• [TASK OBJECTIVE]
Filter the entries below, keeping only lines with "Given".

• [INPUT RECORDS]

--

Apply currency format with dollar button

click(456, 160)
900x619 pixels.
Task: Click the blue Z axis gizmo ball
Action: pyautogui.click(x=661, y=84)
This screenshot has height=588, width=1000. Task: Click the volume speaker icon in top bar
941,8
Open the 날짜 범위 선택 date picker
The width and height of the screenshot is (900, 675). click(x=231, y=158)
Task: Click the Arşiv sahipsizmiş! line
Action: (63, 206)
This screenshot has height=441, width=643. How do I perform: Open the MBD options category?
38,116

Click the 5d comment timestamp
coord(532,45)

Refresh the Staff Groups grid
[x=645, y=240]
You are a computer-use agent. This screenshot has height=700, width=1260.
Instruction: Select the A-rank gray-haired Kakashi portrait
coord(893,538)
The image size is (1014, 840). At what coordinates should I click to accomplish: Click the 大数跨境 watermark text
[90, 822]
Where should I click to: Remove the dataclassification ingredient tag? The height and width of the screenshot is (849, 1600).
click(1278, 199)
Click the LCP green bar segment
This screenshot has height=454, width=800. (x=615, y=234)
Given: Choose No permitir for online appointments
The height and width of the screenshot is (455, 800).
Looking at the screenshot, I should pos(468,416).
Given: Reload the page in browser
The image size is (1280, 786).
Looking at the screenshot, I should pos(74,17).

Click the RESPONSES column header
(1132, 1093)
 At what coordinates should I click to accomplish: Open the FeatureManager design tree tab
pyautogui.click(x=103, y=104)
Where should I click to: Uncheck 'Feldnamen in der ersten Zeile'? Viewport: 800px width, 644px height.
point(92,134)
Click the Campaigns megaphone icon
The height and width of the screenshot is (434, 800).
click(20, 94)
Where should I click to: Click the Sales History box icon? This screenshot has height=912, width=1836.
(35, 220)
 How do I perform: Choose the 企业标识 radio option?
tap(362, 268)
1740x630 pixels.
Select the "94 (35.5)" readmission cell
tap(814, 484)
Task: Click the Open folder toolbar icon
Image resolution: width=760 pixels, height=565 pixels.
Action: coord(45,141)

--

• [TASK ANSWER]
Given: Choose No permitir for online appointments
Given: Reload the page in browser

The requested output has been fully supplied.